Task directions: Starting at the line that contains "Image resolution: width=800", copy every line to the end of the material below exactly, and omit the pictures.

Information provided:
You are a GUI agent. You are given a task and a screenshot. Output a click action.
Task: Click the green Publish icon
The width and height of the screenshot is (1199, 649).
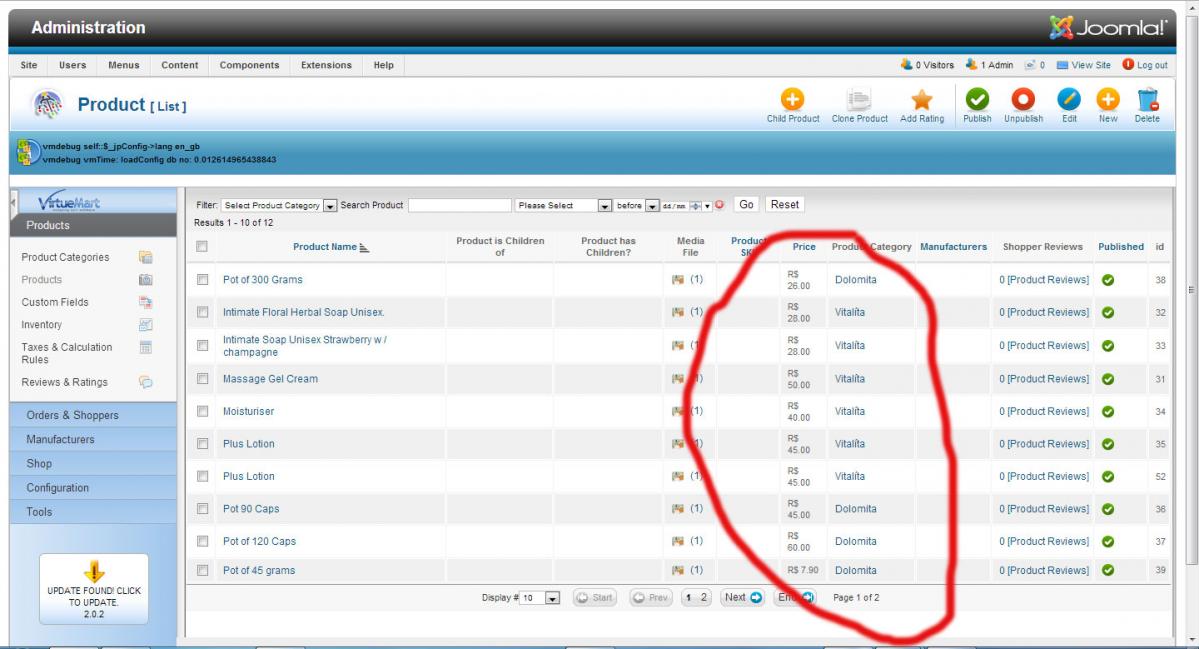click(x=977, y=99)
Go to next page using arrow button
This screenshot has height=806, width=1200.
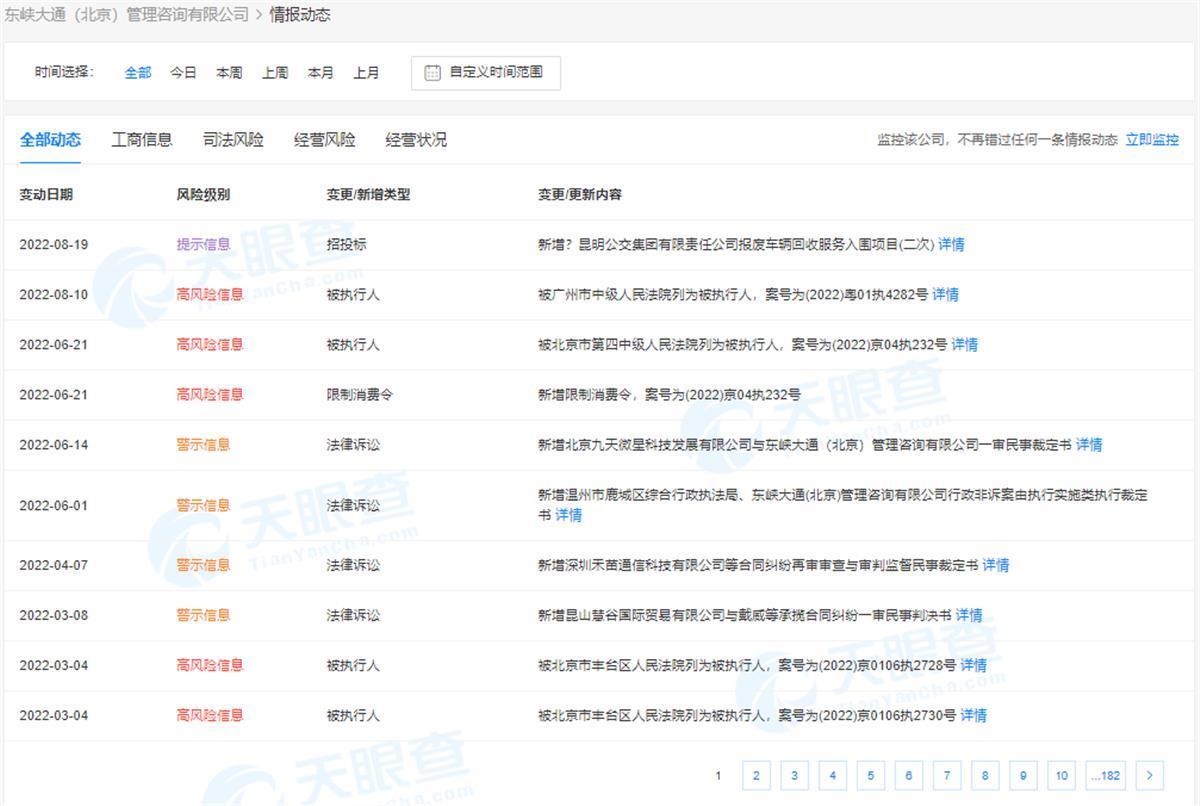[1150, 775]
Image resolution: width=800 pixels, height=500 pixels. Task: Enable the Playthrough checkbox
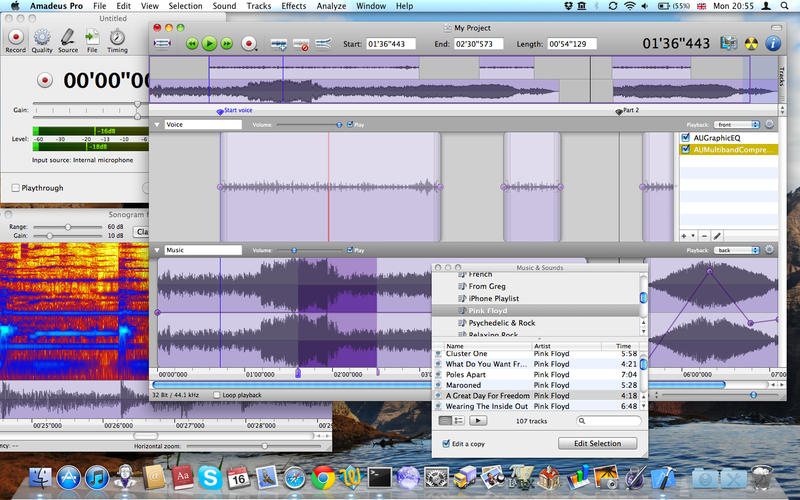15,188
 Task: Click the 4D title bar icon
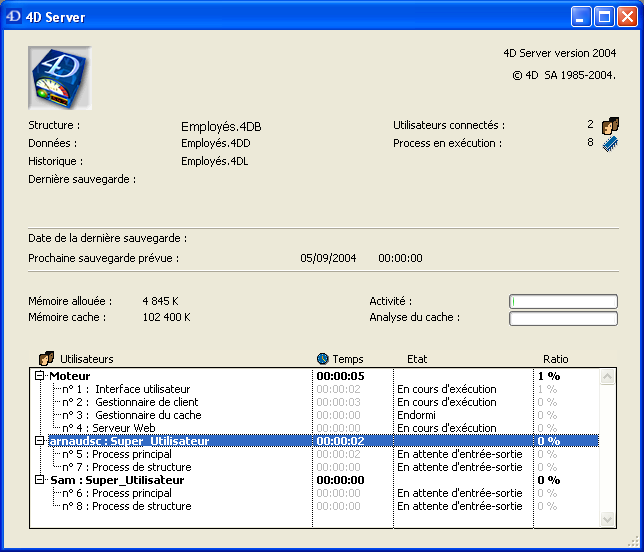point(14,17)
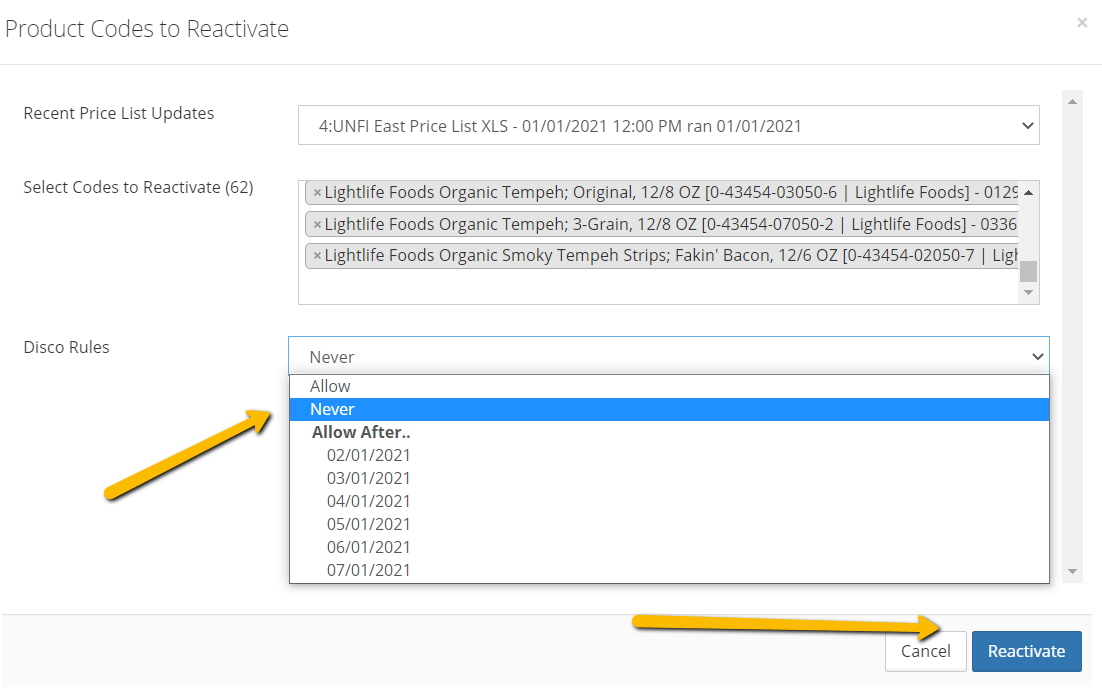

Answer box:
Image resolution: width=800 pixels, height=500 pixels. Task: Enable the Playthrough checkbox
15,188
 Task: Click the 4D title bar icon
point(14,17)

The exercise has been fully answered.